Yes, if the bank isn't acquired then the assets will be liquidated and depositors will receive most of the proceeds. They are relatively senior in a bankruptcy process.


Right, that makes sense to me. So I guess I'm confused by the other commenters suggesting that depositors should only receive the $250,000 and no more. What are they proposing happens to the remaining money?


[flagged]


> I simply don't believe you ever founded a startup.

CTO Recourse Technologies; acquired by Symantec in 2002.

CEO, later VP of Engineering TransLattice; acquired by QualComm 2017.

And a couple of other things inbetween. Now I'm a middle school/high school teacher.

Your assumption of bad faith is terrible.

> A big variable here is simply when and how money market sweep funds will be handled and made available, if you had millions without sweeping into a money market fund, that's silly.

You just use IntraFi and they take care of the details for you. Odds are your bank makes the introduction when you ask the question about the exposure.

> This is one of the dumbest views

Make an argument without calling people dumb.

> If the government can protect against huge losses because of their liquidity, why in the world wouldn't we let them? The bonds SVB held are only mark-to-market losses right now because they haven't matured.

Duration risk is real risk.


Thank you for this.

In a discussion elsewhere, the moment I mentioned my opposition to a bailout, the immediate response was, "Sounds like you haven’t run a startup ¯\_(ツ)_/¯". I've started 4 companies, one of them a classic venture-backed thing.

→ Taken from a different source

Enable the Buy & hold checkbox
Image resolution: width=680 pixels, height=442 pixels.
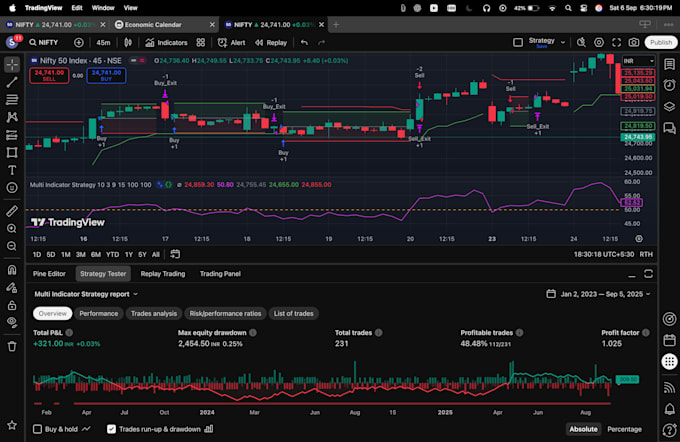pyautogui.click(x=38, y=429)
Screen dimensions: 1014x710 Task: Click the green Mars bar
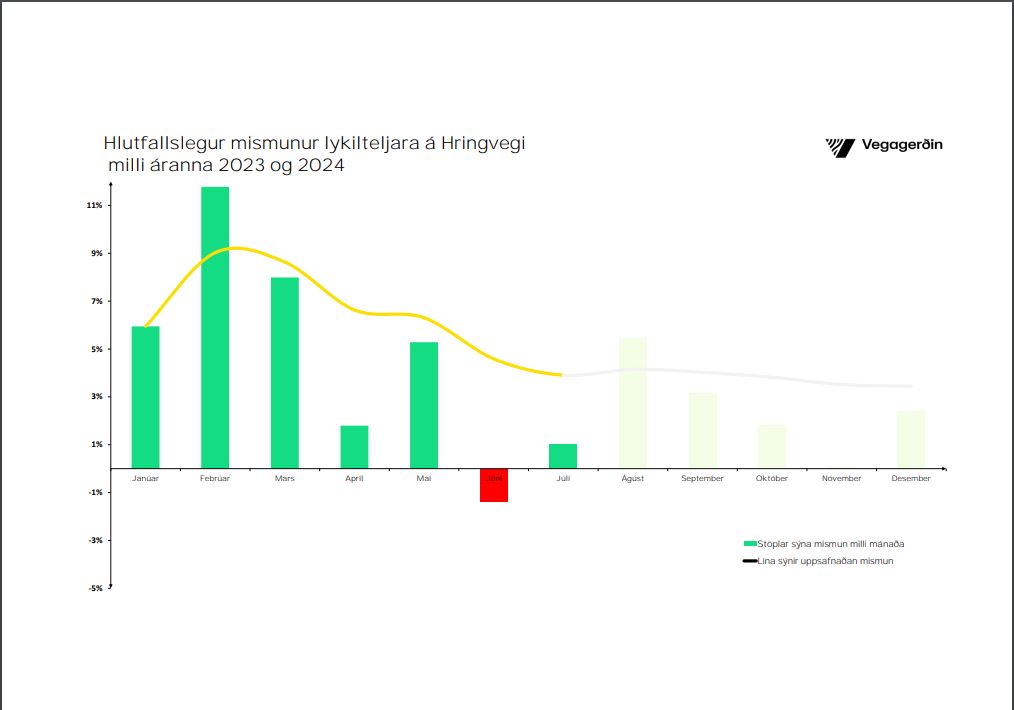pyautogui.click(x=285, y=373)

The immediate assumption of "Oh, you people who are not as me and just can't possibly understand tech, so you don't get to have an opinion," is exactly the sort of arrogant exceptionalism that got a lot of people into this jam. Like, I get that it's awful to realize one's business is possibly doomed. I have been there. But in that moment to flail around and blame others rather than understanding the mistake? That's a great way to keep making the same sort of arrogant mistakes.

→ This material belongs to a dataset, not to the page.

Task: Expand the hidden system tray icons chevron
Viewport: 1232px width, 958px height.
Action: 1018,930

And, in turn, thank you for your comment.

> is exactly the sort of arrogant exceptionalism that got a lot of people into this jam

Well, I don't think you start a business if you're being entirely rational, either. You basically need an outsized belief in your own capabilities and need to have the erroneous belief that you entirely control your own destiny.

Black swan events that might entirely wipe you out and that are completely out of your control cause cognitive dissonance.

I do think FDIC should choose to incur some amount of risk of being surprised by additional liabilities by making a quick dividend payment. The benefits of keeping things moving and adding some clarity soon outweigh a small risk of partially bailing out losses.


Oh agreed. And I think the FDIC will be doing that. On Friday they promised "an advance dividend within the next week": https://www.fdic.gov/resources/resolutions/bank-failures/fai...


> You're expecting early stage venture backed companies to have treasury expertise? Time to focus and think about that?

You hire a financial manager, in-house or a service. Basic delegation task that any one (individual or business) dealing with more than a million dollars should probably be doing anyways. Certainly anyone dealing with the kind of money we're talking about here with SVB's customers.